Optional Configuration

Optional keyword arguments can be passed in at the client and per-operation level. The azure-core reference documentation describes available configurations for retries, logging, transport protocols, and more.

Troubleshooting

General

The Conversations client will raise exceptions defined in Azure Core.

Logging

This library uses the standard logging library for logging. Basic information about HTTP sessions (URLs, headers, etc.) is logged at INFO level.

Detailed DEBUG level logging, including request/response bodies and unredacted headers, can be enabled on a client with the logging_enable argument.
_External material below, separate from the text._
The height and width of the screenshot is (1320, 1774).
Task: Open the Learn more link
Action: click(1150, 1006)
See full SDK logging documentation with examples here.

import sys
import logging
from azure.core.credentials import AzureKeyCredential
from azure.ai.language.conversations import ConversationAnalysisClient

# Create a logger for the 'azure' SDK
logger = logging.getLogger('azure')
logger.setLevel(logging.DEBUG)

# Configure a console output
handler = logging.StreamHandler(stream=sys.stdout)
logger.addHandler(handler)

endpoint = "https://<my-custom-subdomain>.cognitiveservices.azure.com/"
credential = AzureKeyCredential("<my-api-key>")
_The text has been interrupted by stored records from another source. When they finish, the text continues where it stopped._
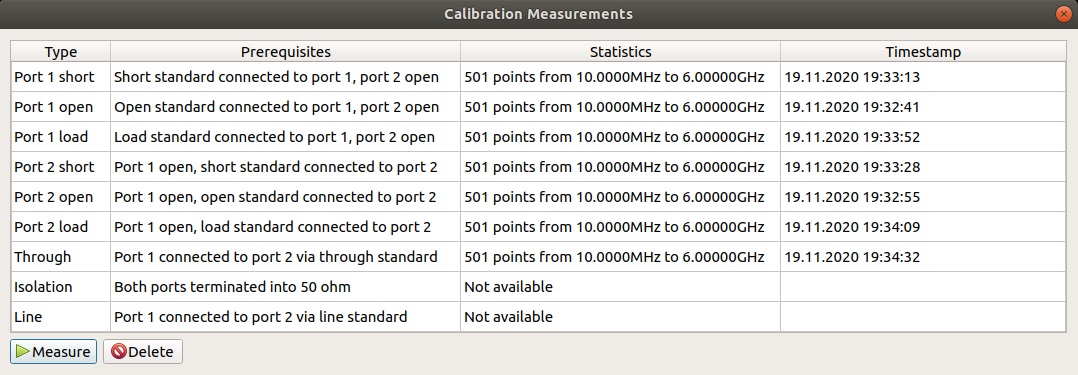Screen dimensions: 1078x375
Task: Click the Type column header
Action: pos(60,52)
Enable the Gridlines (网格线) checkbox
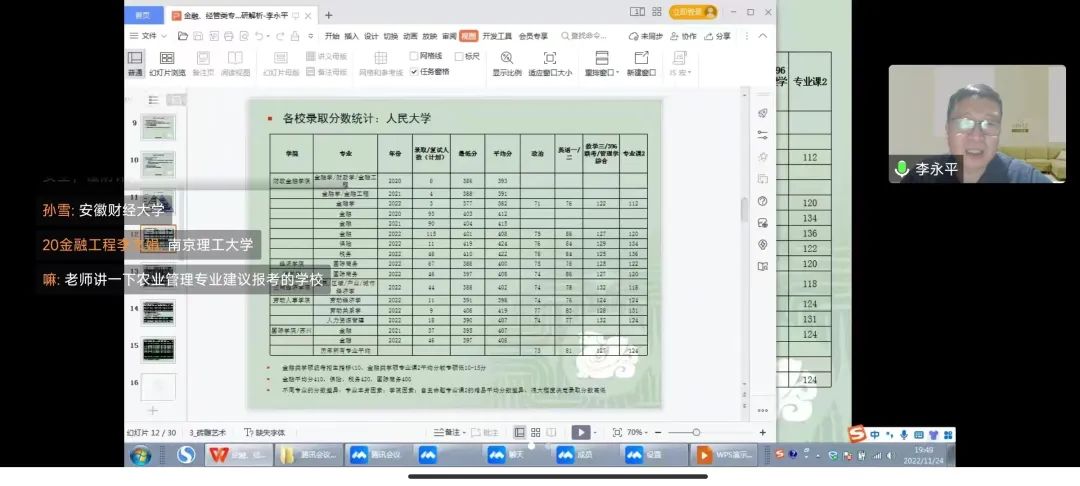The image size is (1080, 486). pyautogui.click(x=414, y=56)
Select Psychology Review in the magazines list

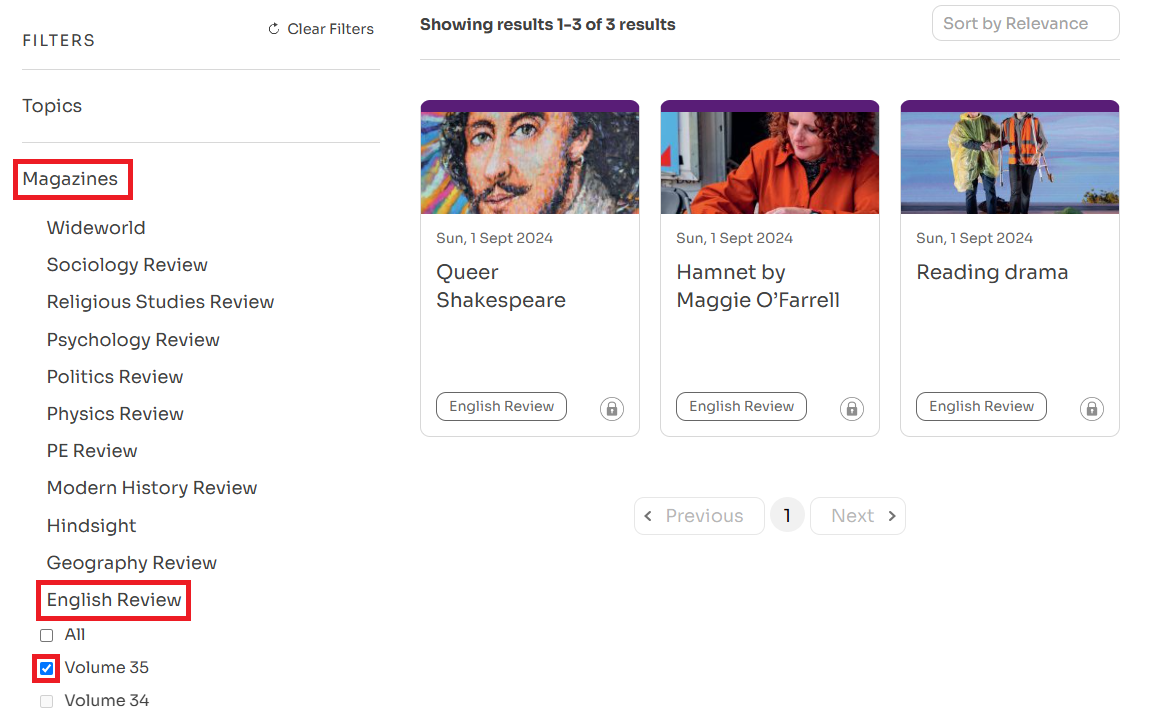[133, 340]
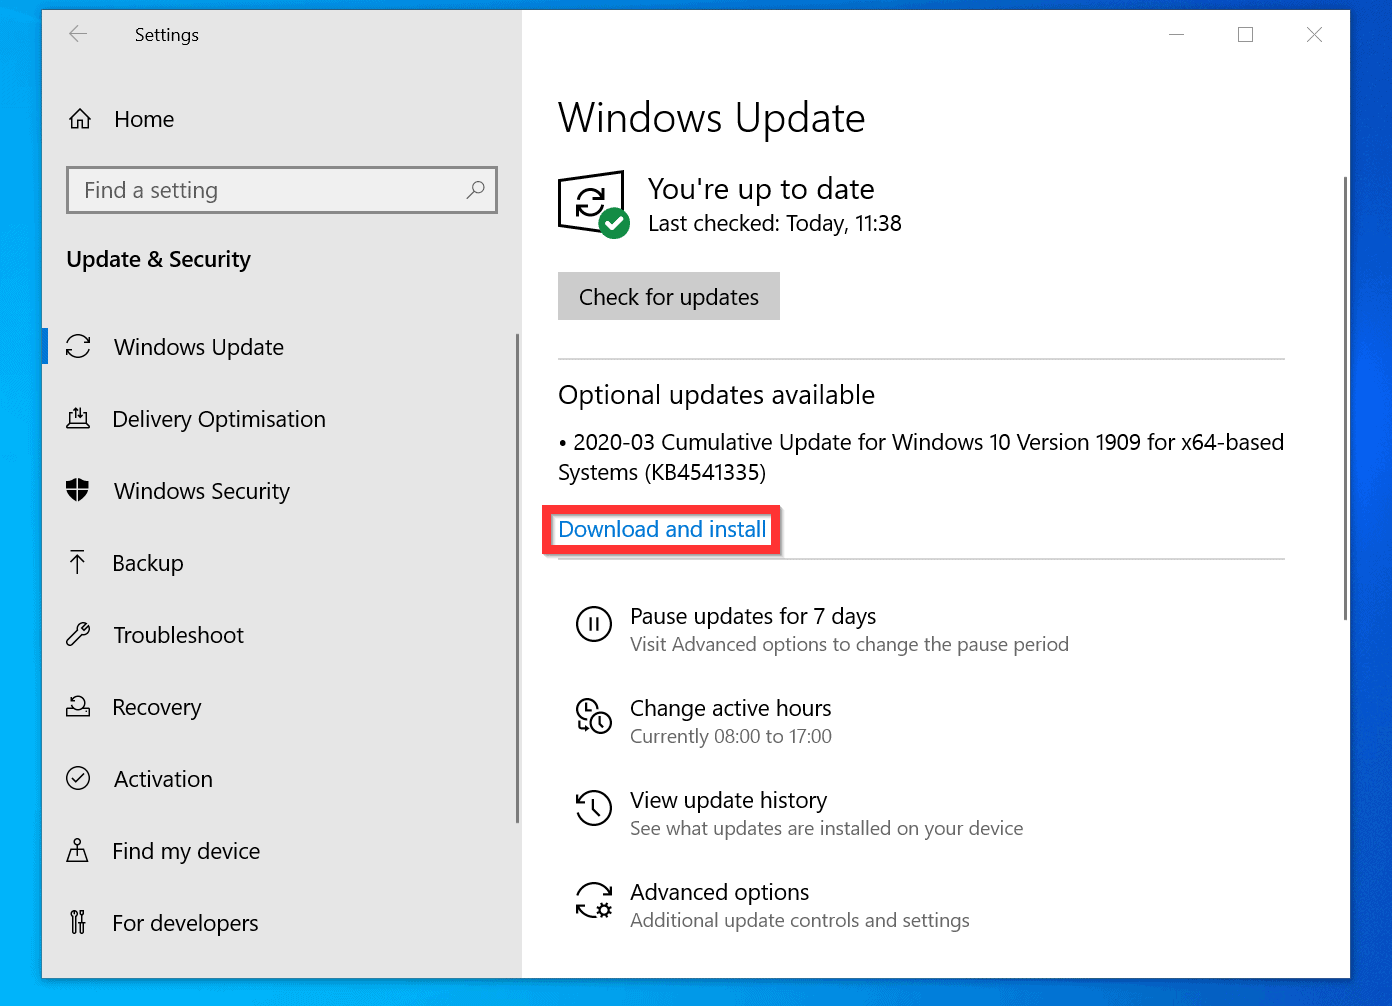1392x1006 pixels.
Task: Select the Windows Security shield icon
Action: [x=79, y=490]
# This client will log detailed information about its HTTP sessions, at DEBUG level
client = ConversationAnalysisClient(endpoint, credential, logging_enable=True)
result = client.analyze_conversations(...)

Similarly, logging_enable can enable detailed logging for a single operation, even when it isn’t enabled for the client:

result = client.analyze_conversations(..., logging_enable=True)

Next steps

Contributing

See the CONTRIBUTING.md for details on building, testing, and contributing to this library.
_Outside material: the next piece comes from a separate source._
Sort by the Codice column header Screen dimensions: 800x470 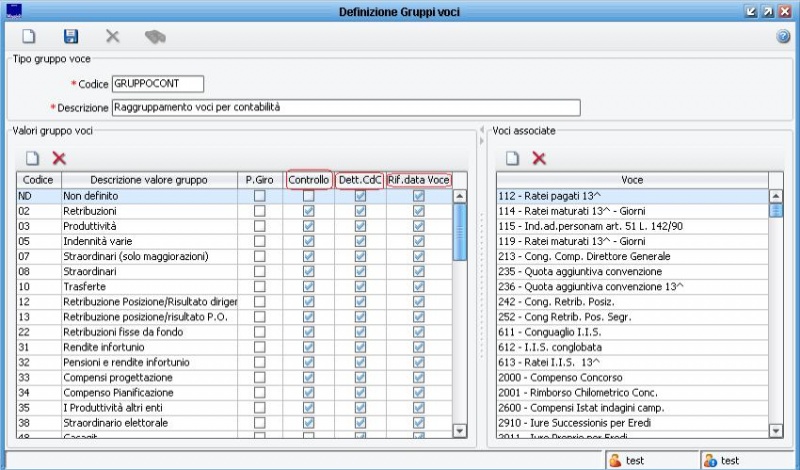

This project welcomes contributions and suggestions. Most contributions require you to agree to a Contributor License Agreement (CLA) declaring that you have the right to, and actually do, grant us the rights to use your contribution. For details, visit cla.microsoft.com.

When you submit a pull request, a CLA-bot will automatically determine whether you need to provide a CLA and decorate the PR appropriately (e.g., label, comment). Simply follow the instructions provided by the bot. You will only need to do this once across all repos using our CLA.

This project has adopted the Microsoft Open Source Code of Conduct. For more information see the Code of Conduct FAQ or contact opencode@microsoft.com with any additional questions or comments.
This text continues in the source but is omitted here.